Hashish is a challenging part of the culture of Nepal, which Shahi called the “Amsterdam sooner than Amsterdam.” The country’s executive became the first on this planet to license a cannabis shop, and marijuana has contributed carefully to the economic system thanks partly to the Westerners on the “Hippie Path” of the ’60s.
Mohammed “Ganja” Khan at Thamel Bar in Woodside, Queens, Novel York, Wednesday, Feb. 26, 2025, (RNS picture/Richa Karmarkar)
“Their cannabis culture pioneered half the realm’s, in verbalize that they must always medicate,” acknowledged Khan, who counts Shahi as a shut wonderful friend, as he rolled a joint at Thamel. “It’s their sacramental ceremony.”
In 1976, nonetheless, the plant historically authorized as drugs and a holy offering for Shiva became declared illegal.
A Guyanese American, Khan acknowledged his family had been taken by power from India by the country’s British colonial energy to work in the Caribbean. Despite the truth that raised Muslim, he learned from his father that his paternal grandfather had been Hindu sooner than converting to marry a girl he cherished. Now, an “observer of God,” Khan attends each and each a mosque and a mandir. He moreover appears to be on weed as a connection to his Indo-Caribbean ancestry. His cannabis firm, Enthusiast, is branded with Hindu imagery.
“I’m honoring my ancestors by lighting up and figuring out the headspace they were in assist in the day,” Khan acknowledged. “There’s no person that can disgrace me for it.”
Mahadev Tripathi, dressed as Hindu deity Lord Shiva, performs the Tandava dance, Wednesday, Feb. 26, 2025, at Divya Dham Mandir in Queens, Novel York. (RNS picture/Richa Karmarkar)
Despite the truth that marijuana is an actual substance in Novel York, taboo quiet surrounds cannabis users, acknowledged Crecent Carvajal, a graphic clothier who lives in Queens and uses marijuana medicinally for power irritation. But marijuana has moreover allowed Carvajal to salvage team by procedure of social cannabis golf equipment, where she has reach to grab Legalize Nepal supporters.
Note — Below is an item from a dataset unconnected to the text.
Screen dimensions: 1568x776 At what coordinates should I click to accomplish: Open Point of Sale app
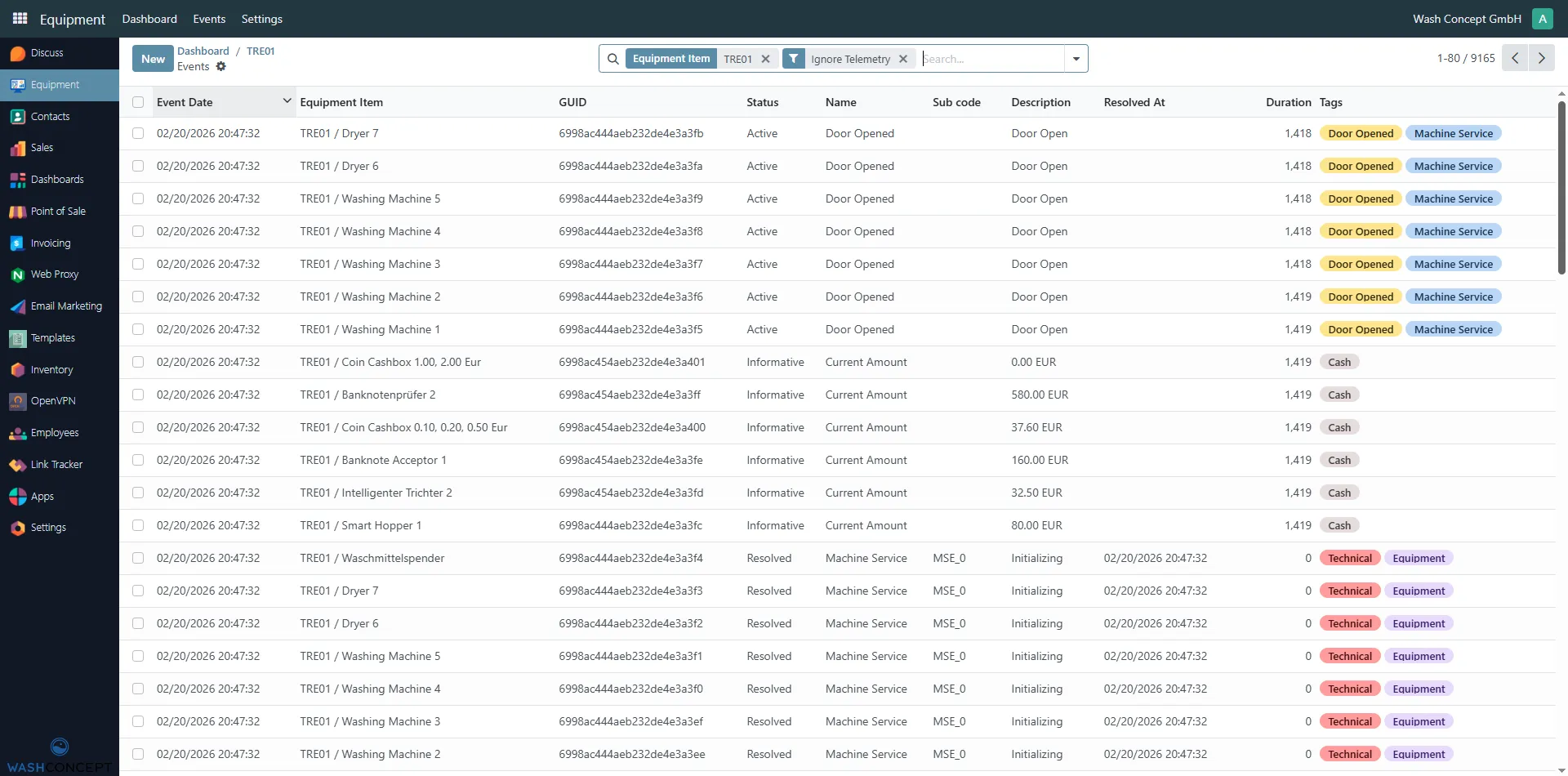coord(57,212)
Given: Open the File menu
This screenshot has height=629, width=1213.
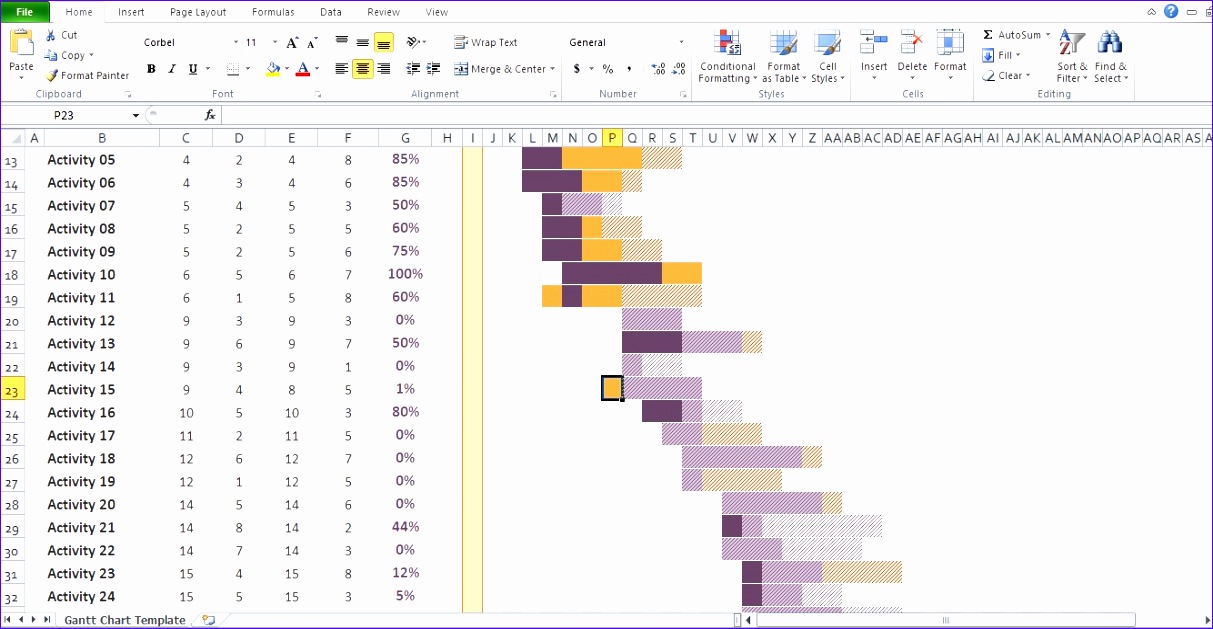Looking at the screenshot, I should 25,12.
Carvajal, of Ecuadorean heritage who acknowledged she is now not religious, has nonetheless attended a sacred weed blessing at a Hindu temple, as effectively as volunteer occasions with the Hindu activists. “They’re breaking the stigma, most frequently, and the understanding of the lazy stoner,” she acknowledged. Carvajal acknowledged her contact with the team has attuned her sense of gratitude for the plant, which has entirely alleviated her symptoms while aiding in her “self realization.”
“I present an explanation for to the understanding of the usage of cannabis to connect with your internal self or your knowledge,” she acknowledged, “and to now not be laid low with the implications, but correct to be more connected to, like, nature.”